Why you need a password manager and how to set one up
This article applies to all Casa members and explains what a password manager is, why it is an important layer of security for protecting the accounts connected to your bitcoin, and how to set one up. It is a general security guide and does not cover setup for a specific hardware device or vault feature.
TL;DR: A password manager is an app that generates, stores, and fills strong, unique passwords for every account you have, protected by one master password that only you know. It matters for Casa members because attackers rarely go after your vault directly. Instead, they target the accounts around it, especially your email and your Casa login. A password manager makes those accounts far harder to compromise. Setting one up takes about 30 minutes: choose a reputable password manager, create a strong master password, enable two-factor authentication (a second login step beyond your password), install the apps and browser extension, and update your most important passwords first.
Warning: Never store a seed phrase in a password manager!
What a password manager is
A password manager is a secure, encrypted app that does three things:
Generates strong passwords. It creates long, random passwords like kV9$mQ2!xPr7&nWz that are practically impossible to guess, so you never need to invent passwords yourself.
Stores them all in one encrypted vault. Every password is locked behind a single master password that only you know. The password manager company cannot read your stored passwords.

Provided information:
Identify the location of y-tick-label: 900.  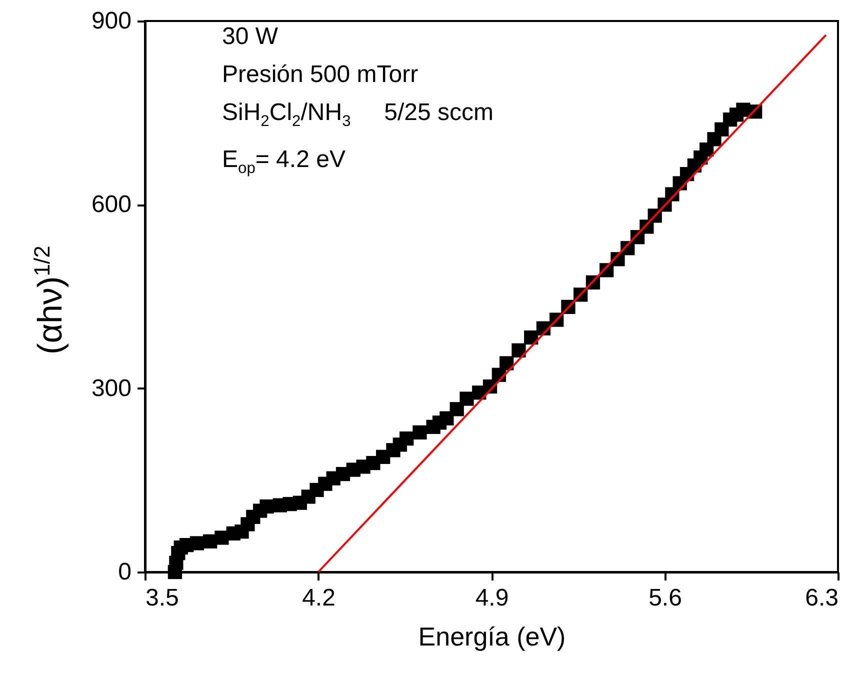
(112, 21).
==
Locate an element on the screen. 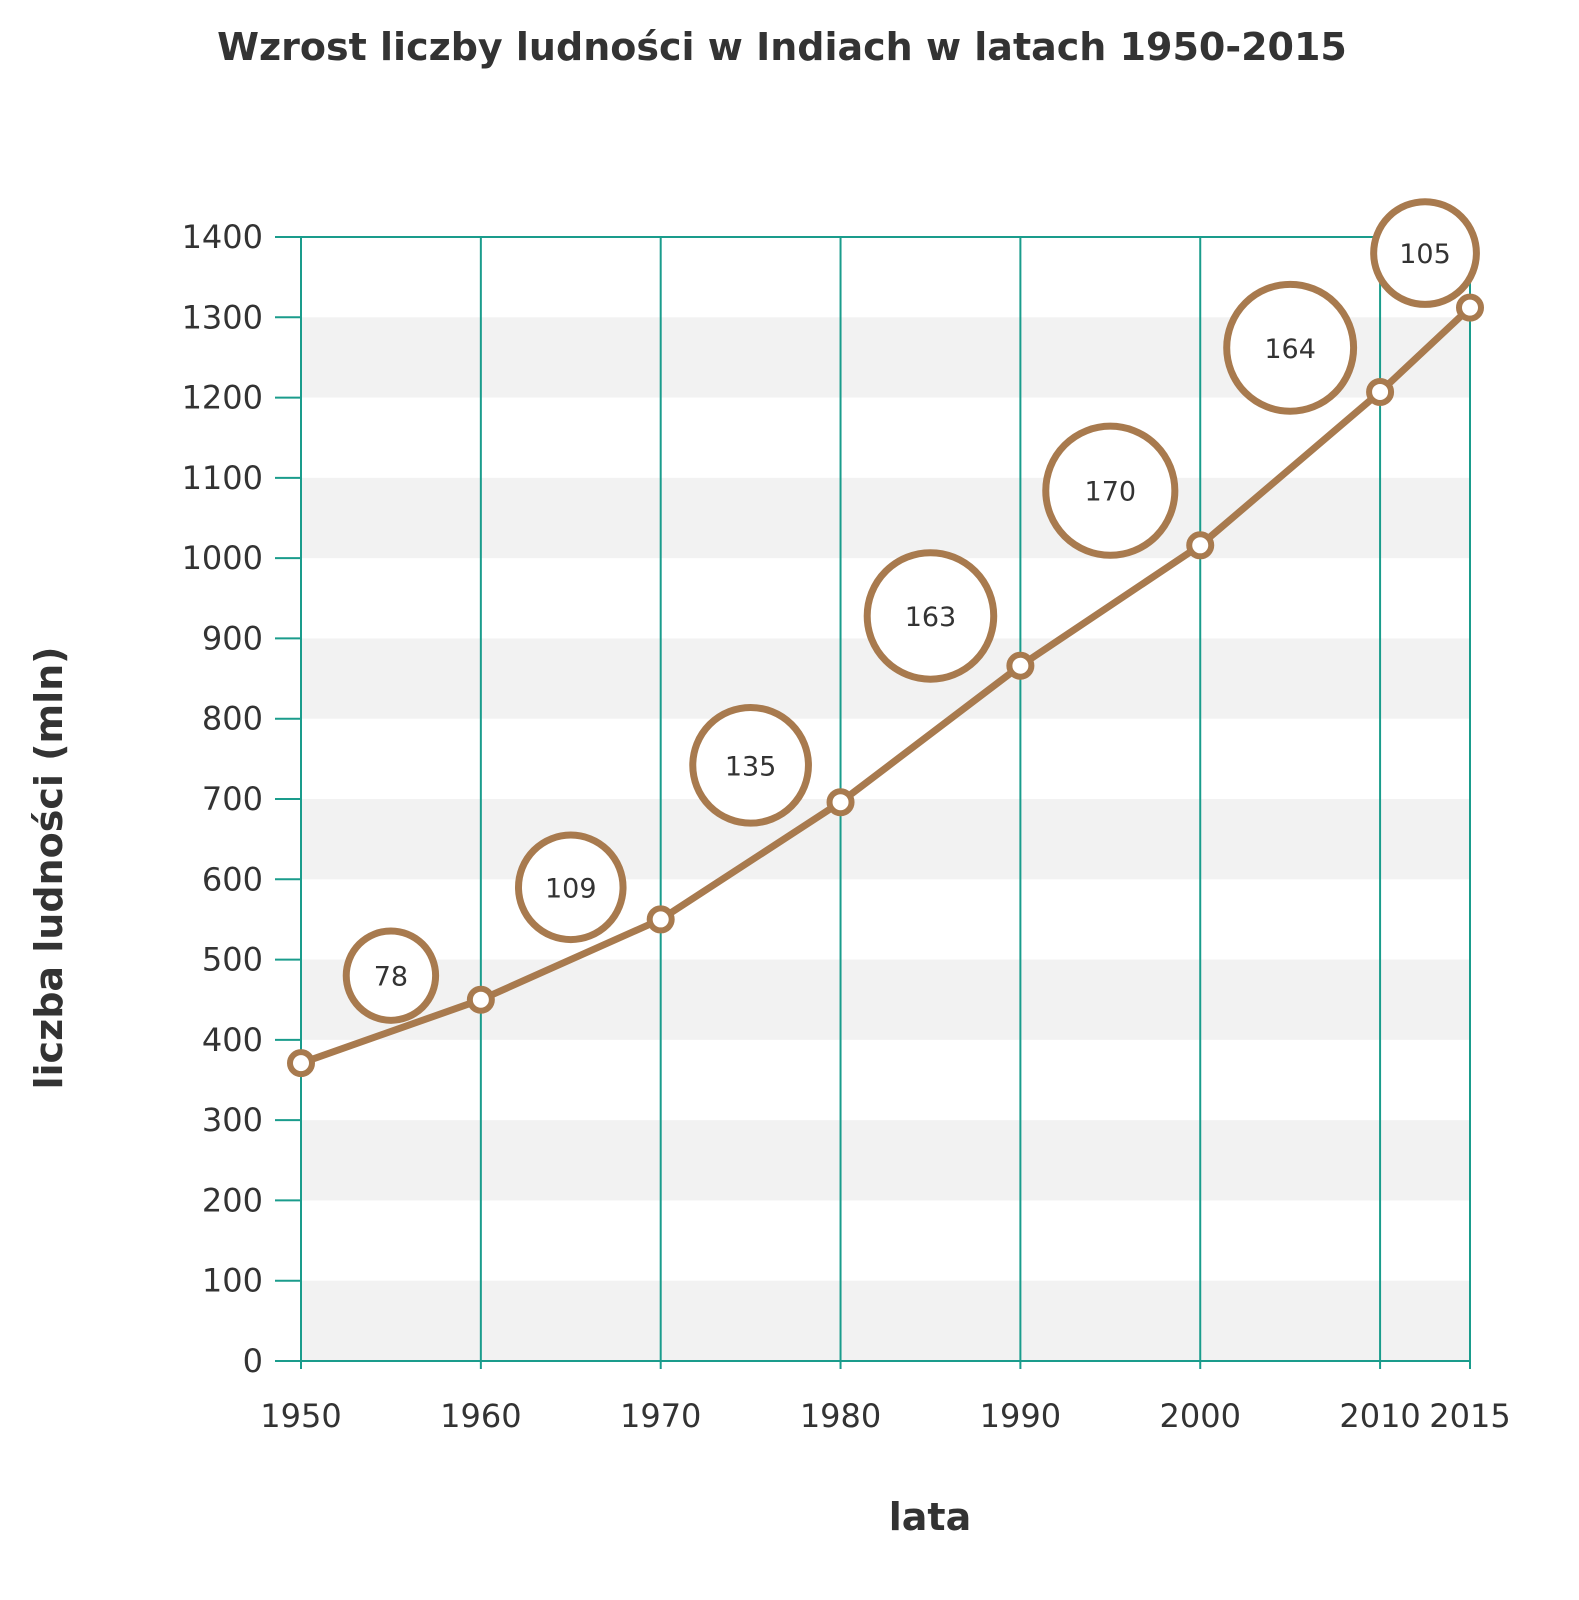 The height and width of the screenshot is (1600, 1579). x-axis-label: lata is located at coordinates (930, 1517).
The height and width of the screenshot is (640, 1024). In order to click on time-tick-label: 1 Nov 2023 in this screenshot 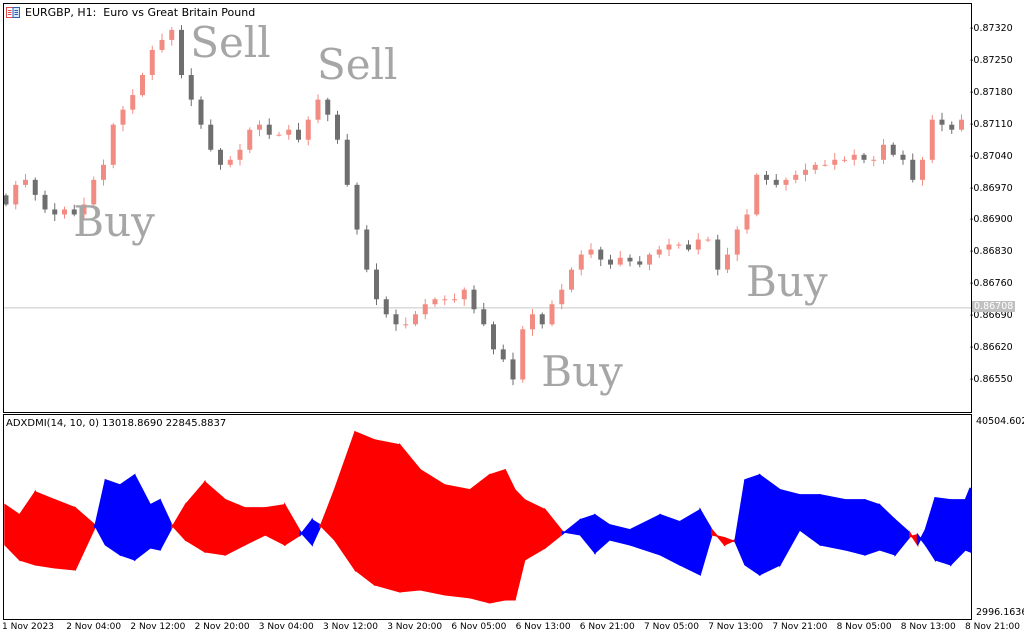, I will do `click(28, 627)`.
...
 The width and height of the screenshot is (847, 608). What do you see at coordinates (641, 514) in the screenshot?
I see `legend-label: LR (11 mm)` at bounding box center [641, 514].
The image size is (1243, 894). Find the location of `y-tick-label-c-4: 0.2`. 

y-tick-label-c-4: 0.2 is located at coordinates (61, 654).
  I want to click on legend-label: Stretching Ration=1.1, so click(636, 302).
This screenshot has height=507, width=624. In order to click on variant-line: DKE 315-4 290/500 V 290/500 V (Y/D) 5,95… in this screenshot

List of tasks:
A: Please copy the stretch of the password manager guide from "Warning: Never store" through "your stored passwords.", word for word.
B: Write what comes next in the password manager guide, picking up right after its final sentence.

Expected responses:
A:
Warning: Never store a seed phrase in a password manager!
What a password manager is
A password manager is a secure, encrypted app that does three things:
Generates strong passwords. It creates long, random passwords like kV9$mQ2!xPr7&nWz that are practically impossible to guess, so you never need to invent passwords yourself.
Stores them all in one encrypted vault. Every password is locked behind a single master password that only you know. The password manager company cannot read your stored passwords.

B:
Fills them in for you. Browser extensions and mobile apps fill your login details automatically, which also protects you from fake lookalike websites, because the password manager will only fill credentials on the genuine site it saved them for.
Why this matters for your bitcoin security
Casa is non-custodial, meaning your bitcoin is secured by your own keys, and Casa cannot access your vault balance. Because no single key can move funds from a multisig vault, attackers usually do not attack the vault itself. They attack the accounts around it. The most common patterns are:
Email takeover. Your email account is the master key to your digital life. An attacker who controls your email can reset passwords on other accounts, intercept security notifications, and impersonate you. Reused or weak email passwords are the most common way this happens.
Credential stuffing. When any website you have ever used gets breached, attackers take the leaked email and password combinations and try them on hundreds of other sites automatically. If you reuse passwords, one unrelated breach can unlock your important accounts.
Phishing. Fake login pages that look identical to real ones trick people into typing their passwords. A password manager will refuse to autofill on an impostor site, which acts as a built-in warning.
A password manager addresses all three at once: every account gets a strong password, no password is ever reused, and autofill only works on genuine sites.
What never belongs in a password manager
Never store a seed phrase in a password manager. A seed phrase (the 12 or 24 word backup of a hardware device's private key) must never be typed into any computer, phone, or app, including a password manager. A seed phrase stored digitally can be stolen by malware or exposed in a breach, and anyone who has the words has the key. If you choose to record a seed phrase, keep it offline only, on paper or stamped in metal. For more on this, see What is a seed phrase?
The same applies to private keys, hardware device PINs paired with information about where the device is stored, and photographs of any of these.
How to set one up
Step 1: Choose a reputable password manager. Well-established options include 1Password, Bitwarden, and Dashlane. All three use strong encryption and have been independently audited. Avoid storing passwords in a spreadsheet, a notes app, or a document, as these are not encrypted in the same way.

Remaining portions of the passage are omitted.